=== Trecho do documento ===
----
Publicado originalmente em Agência Lupa por Maiquel Rosauro. Para acessar, clique aqui.
Ministros do TSE aprovaram 12 novas resoluções para as eleições de 2024 em sessão realizada em 27 de fevereiro. Foto Luiz Roberto/Secom/TSE
Os ministros do Tribunal Superior Eleitoral (TSE) aprovaram 12 novas resoluções para as eleições municipais de 2024, com objetivo de orientar partidos, coligações, federações partidárias, candidatos e eleitores sobre os procedimentos previstos na legislação eleitoral. Destaque para a norma que proíbe o uso de deepfake (manipulação de vídeos, áudios ou fotos) com intuito de enganar os eleitores na campanha e para a restrição ao uso de inteligência artificial (IA) nas propagandas, que precisarão de um aviso sobre o uso da tecnologia.
Os magistrados também vedaram os candidatos de divulgar, na propaganda eleitoral, conteúdos notoriamente falsos ou descontextualizados que sejam potencialmente capazes de desequilibrar o pleito ou a integridade da eleição. Quem desobedecer poderá até ser preso por um período de dois meses a um ano.
O novo regramento foi aprovado na sessão do dia 27 de fevereiro. As resoluções foram relatadas pela vice-presidente da Corte, ministra Cármen Lúcia, e foram elaboradas a partir das normas-base, publicadas em anos anteriores. O TSE recebeu um total de 945 sugestões para o pleito, que foram debatidas em audiências públicas realizadas no mês de janeiro.
----
=== Resultado esperado ===
Dê continuidade ao texto sobre as resoluções do TSE, começando logo após a última frase apresentada. As entradas não têm relação com o texto sobre as resoluções do TSE.
----
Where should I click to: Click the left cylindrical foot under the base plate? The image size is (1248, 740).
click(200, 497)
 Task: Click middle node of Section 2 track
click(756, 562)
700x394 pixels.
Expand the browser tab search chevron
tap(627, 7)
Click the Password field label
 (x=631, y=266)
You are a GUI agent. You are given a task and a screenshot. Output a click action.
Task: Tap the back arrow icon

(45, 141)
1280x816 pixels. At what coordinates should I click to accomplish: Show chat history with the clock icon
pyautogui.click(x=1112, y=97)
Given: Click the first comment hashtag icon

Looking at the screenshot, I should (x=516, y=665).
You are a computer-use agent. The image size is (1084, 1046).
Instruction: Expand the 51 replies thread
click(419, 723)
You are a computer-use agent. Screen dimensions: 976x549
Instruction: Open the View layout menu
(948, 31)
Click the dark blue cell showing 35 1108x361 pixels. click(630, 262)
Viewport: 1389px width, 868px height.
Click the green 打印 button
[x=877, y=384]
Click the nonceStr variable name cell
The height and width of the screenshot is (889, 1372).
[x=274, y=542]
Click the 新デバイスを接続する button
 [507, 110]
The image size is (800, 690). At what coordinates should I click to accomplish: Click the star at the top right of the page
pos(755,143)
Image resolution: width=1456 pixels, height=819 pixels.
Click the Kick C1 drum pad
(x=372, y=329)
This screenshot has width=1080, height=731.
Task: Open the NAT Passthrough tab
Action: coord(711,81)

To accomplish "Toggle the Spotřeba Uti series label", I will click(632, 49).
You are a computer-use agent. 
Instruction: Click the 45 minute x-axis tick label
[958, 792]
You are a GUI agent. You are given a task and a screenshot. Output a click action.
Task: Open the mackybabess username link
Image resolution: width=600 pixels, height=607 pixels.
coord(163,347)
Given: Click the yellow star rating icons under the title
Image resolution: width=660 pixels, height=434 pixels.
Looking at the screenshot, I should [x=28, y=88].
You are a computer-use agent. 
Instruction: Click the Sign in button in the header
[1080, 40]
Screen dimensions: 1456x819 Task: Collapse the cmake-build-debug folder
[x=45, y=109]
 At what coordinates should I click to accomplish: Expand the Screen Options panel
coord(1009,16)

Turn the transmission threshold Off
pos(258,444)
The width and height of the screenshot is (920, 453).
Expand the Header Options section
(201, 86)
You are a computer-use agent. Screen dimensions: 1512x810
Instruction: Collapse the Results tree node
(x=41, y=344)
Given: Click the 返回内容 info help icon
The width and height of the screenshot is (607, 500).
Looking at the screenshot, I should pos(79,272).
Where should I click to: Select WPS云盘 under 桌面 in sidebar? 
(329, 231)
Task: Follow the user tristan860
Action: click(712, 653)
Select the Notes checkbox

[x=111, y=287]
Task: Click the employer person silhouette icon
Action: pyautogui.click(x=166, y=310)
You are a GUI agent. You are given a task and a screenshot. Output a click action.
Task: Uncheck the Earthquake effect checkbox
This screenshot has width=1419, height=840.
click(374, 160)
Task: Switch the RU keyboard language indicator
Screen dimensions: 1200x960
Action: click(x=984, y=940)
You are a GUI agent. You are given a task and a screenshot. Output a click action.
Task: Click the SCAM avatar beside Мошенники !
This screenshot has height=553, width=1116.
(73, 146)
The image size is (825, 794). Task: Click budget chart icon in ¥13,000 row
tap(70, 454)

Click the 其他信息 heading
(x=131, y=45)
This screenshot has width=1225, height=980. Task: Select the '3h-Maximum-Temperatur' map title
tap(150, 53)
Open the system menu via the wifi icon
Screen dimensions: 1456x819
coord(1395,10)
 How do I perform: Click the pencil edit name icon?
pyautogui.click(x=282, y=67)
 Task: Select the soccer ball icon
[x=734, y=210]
----
=== Resposta ===
As eleições deste ano irão definir os novos prefeitos, vice-prefeitos e vereadores dos 5.569 municípios brasileiros. O primeiro turno irá ocorrer em 6 de outubro. Um eventual segundo turno, nas cidades com mais de 200 mil eleitores em que a candidata ou candidato mais votado à Prefeitura não tenha atingido a maioria absoluta (metade dos votos válidos mais um, excluídos brancos e nulos), será realizado em 27 de outubro.
Até a publicação deste Explicador, o TSE ainda não havia publicado a íntegra da minuta das novas resoluções no Diário de Justiça Eletrônico. Conforme a Lei das Eleições (Lei nº 9.504/2017) esse trabalho precisa ser concluído até o dia 5 de março.
Abaixo, confira as principais dúvidas sobre as novas resoluções para o pleito de 2024 referentes à campanha eleitoral.
O que o TSE definiu sobre uso da inteligência artificial nas eleições de 2024?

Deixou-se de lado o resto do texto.